A Strasbourg, des agriculteurs rémunérés pour leurs services environnementaux
AFP le 12/07/2025 à 09:15
C'est un dispositif issue d'une volonté de travailler « main dans la main » avec les agriculteurs pour préserver l'eau, les sols et la biodiversité : dans la métropole de Strasbourg, une trentaine d'exploitants sont rémunérés pour leurs « services environnementaux ».
« Ce dispositif, c’est génial. Avec ça, on a réglé 80 % du problème des coulées de boue. Je ne dis pas 100 % parce qu’il faut être humble, on ne sait pas ce que l’avenir nous réserve. Mais les points problématiques identifiés ont tous été traités, ou sont en cours de traitement. » Philippe Pfrimmer est enthousiaste. Le maire (divers droite) de Vendenheim est resté marqué par les coulées boueuses qui avaient traversé en 2015, 2016 et 2017 sa commune de 6 000 habitants située au nord de la métropole, sur les premiers vallons du Kochersberg, qui s’étend jusqu’aux Vosges.
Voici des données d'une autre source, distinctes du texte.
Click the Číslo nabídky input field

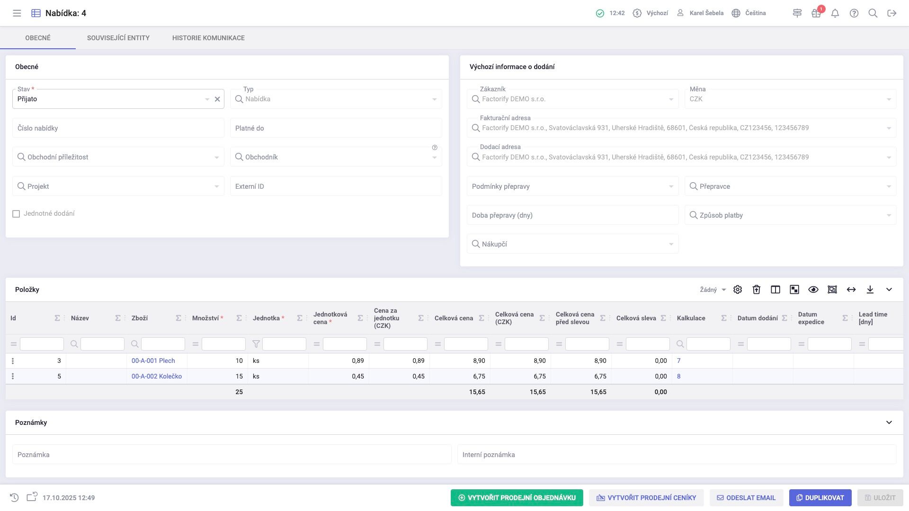coord(118,128)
« On a eu trois années terribles, on a passé des heures, des nuits entières à nettoyer », se remémore l’élu, qui chaque année s’inquiète de ce phénomène imprévisible amplifié par plusieurs facteurs, dont le réchauffement climatique, la diminution des surfaces de prairies, la spécialisation des cultures ou encore l’étalement urbain.
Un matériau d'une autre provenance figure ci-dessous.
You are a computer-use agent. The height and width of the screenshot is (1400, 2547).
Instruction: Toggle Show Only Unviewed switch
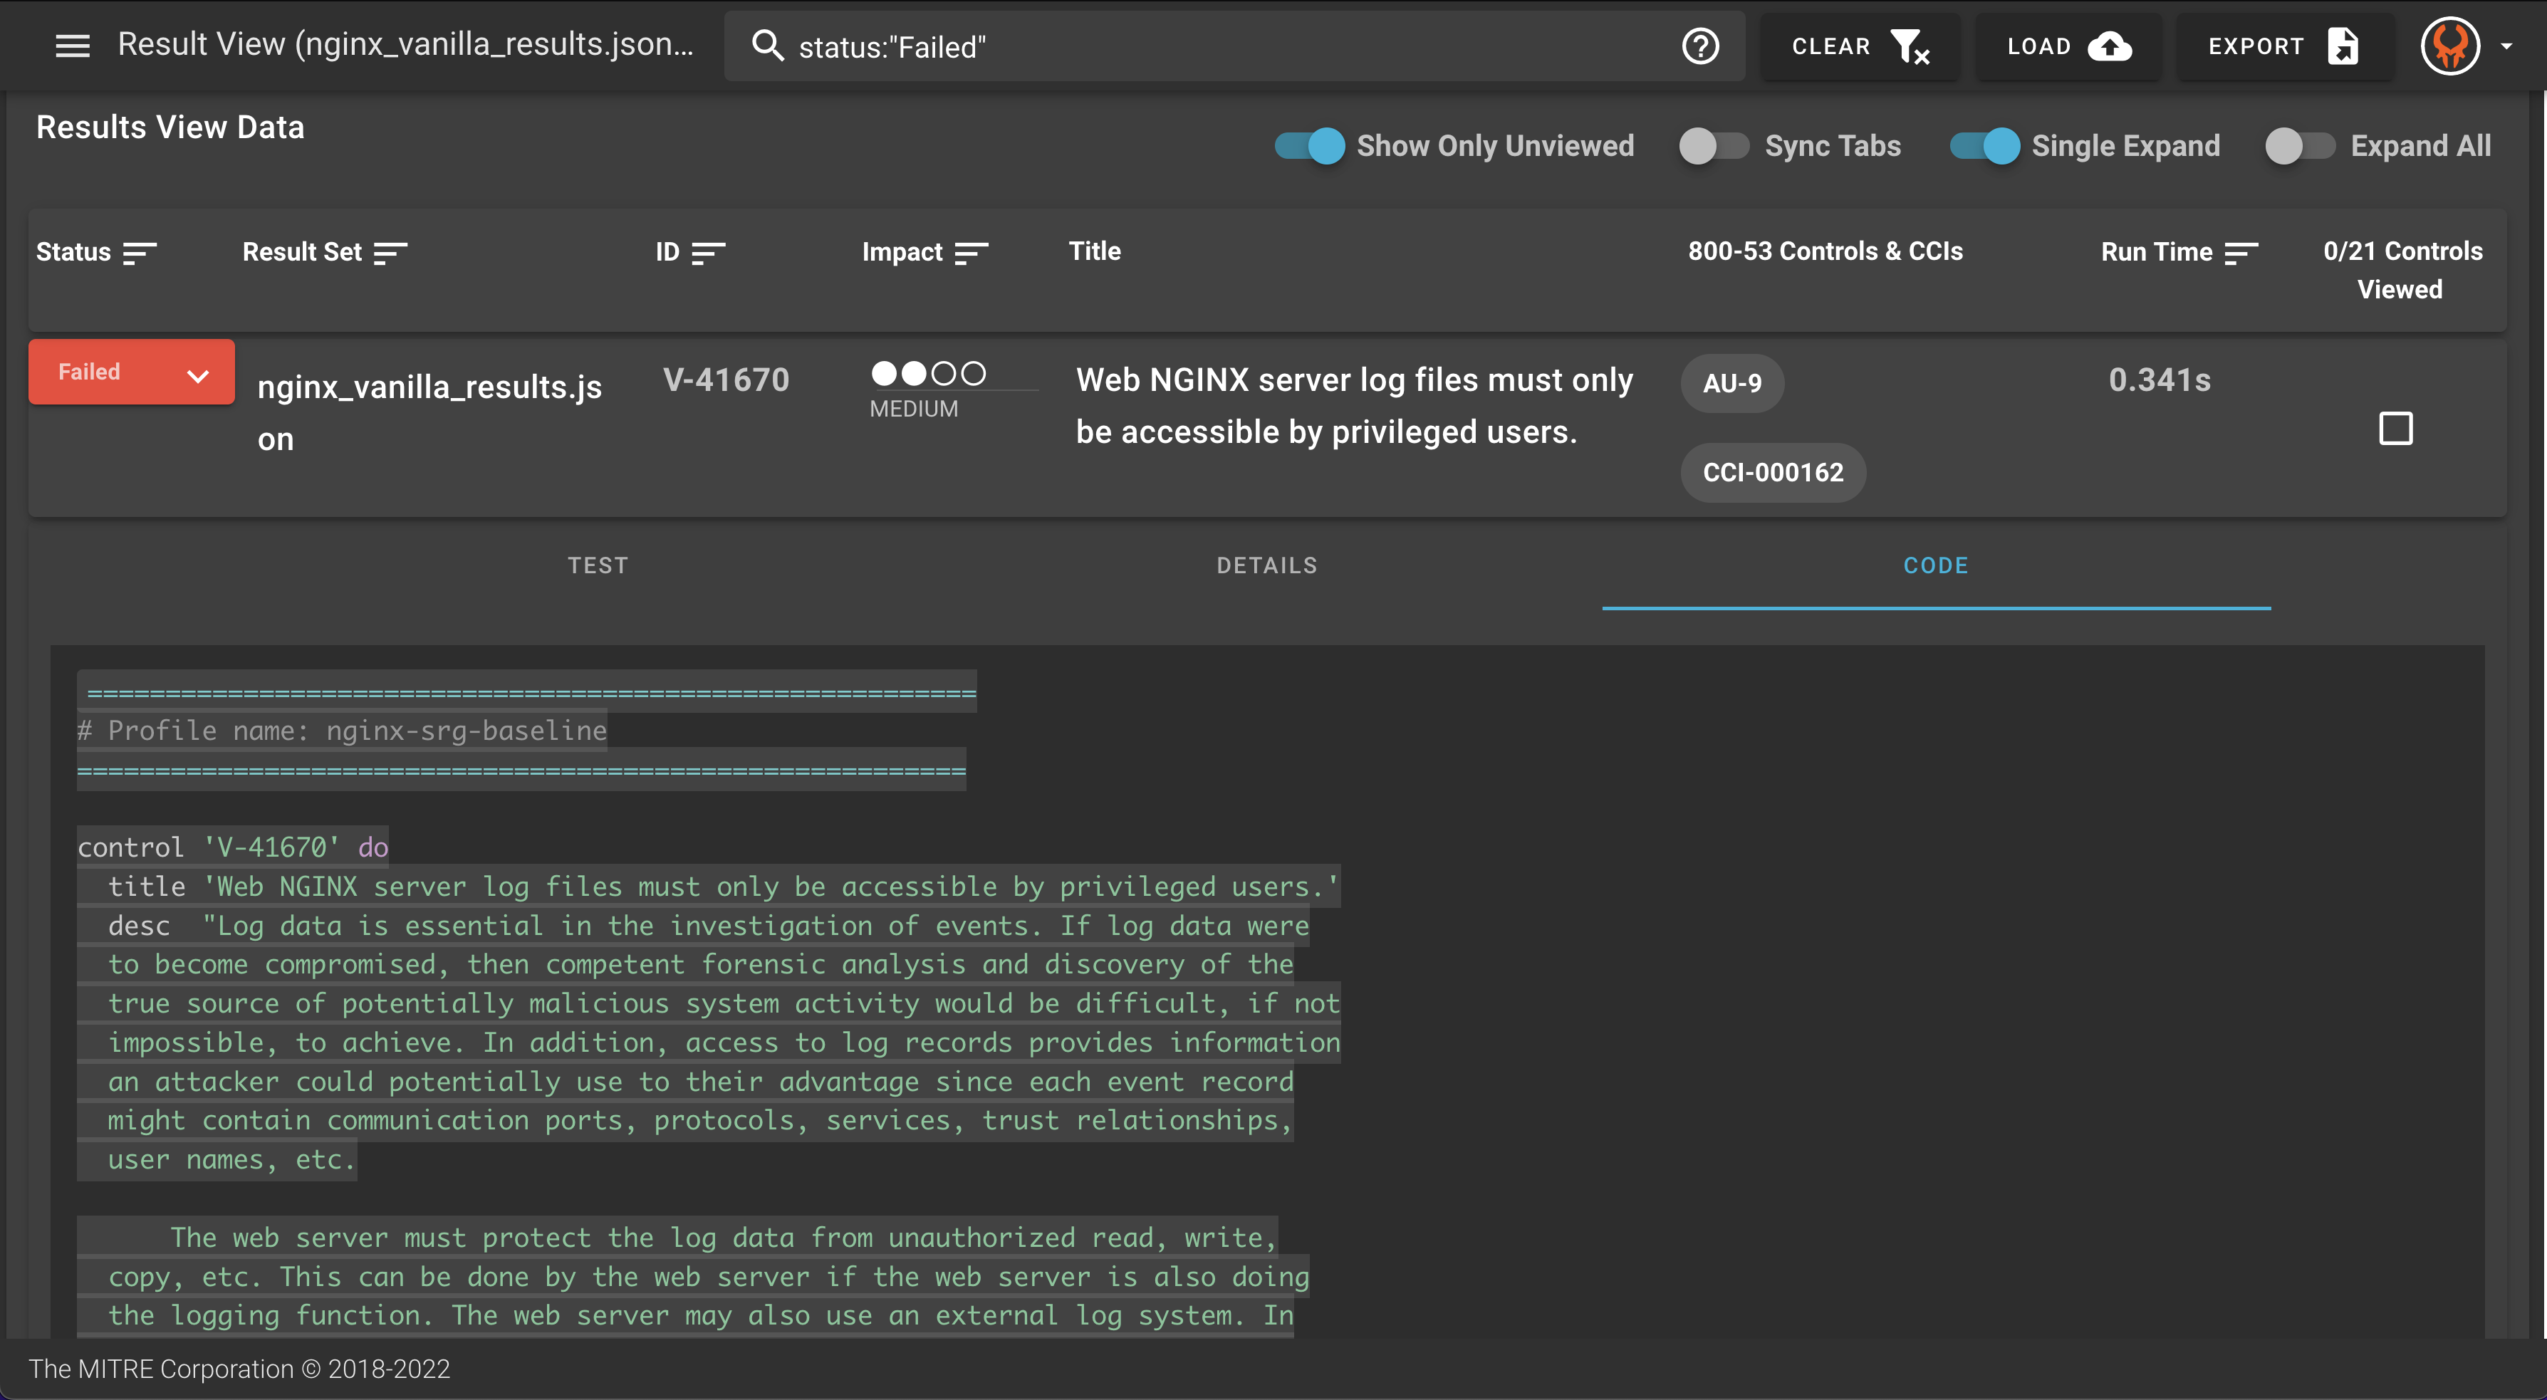pos(1309,146)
Pour réduire les risques et prévenir de nouveaux épisodes, une étude a été menée par la métropole avec le Bureau de recherche géologiques et minières (BRGM) afin d’identifier les zones de départ et d’arrivée des coulées d’eau boueuse et diminuer leurs impacts grâce à des actions spécifiques.
C’est là que les agriculteurs entrent en jeu. Dans les communes concernées, plusieurs ont été approchés pour modifier certaines pratiques et ainsi améliorer la rétention des eaux.
« C’est une satisfaction » « J’ai des terrains qui sont un peu en pente, le lotissement est juste derrière. Donc (aux extrémités) on fait des bandes enherbées (perpendiculaires à la pente) ou des bandes de céréales d’hiver, pour filtrer », explique Jean-Michel Gradt, 54 ans, installé sur 170 hectares à Vendenheim, où il produit blé, maïs et betterave, et fait un peu de maraichage bio.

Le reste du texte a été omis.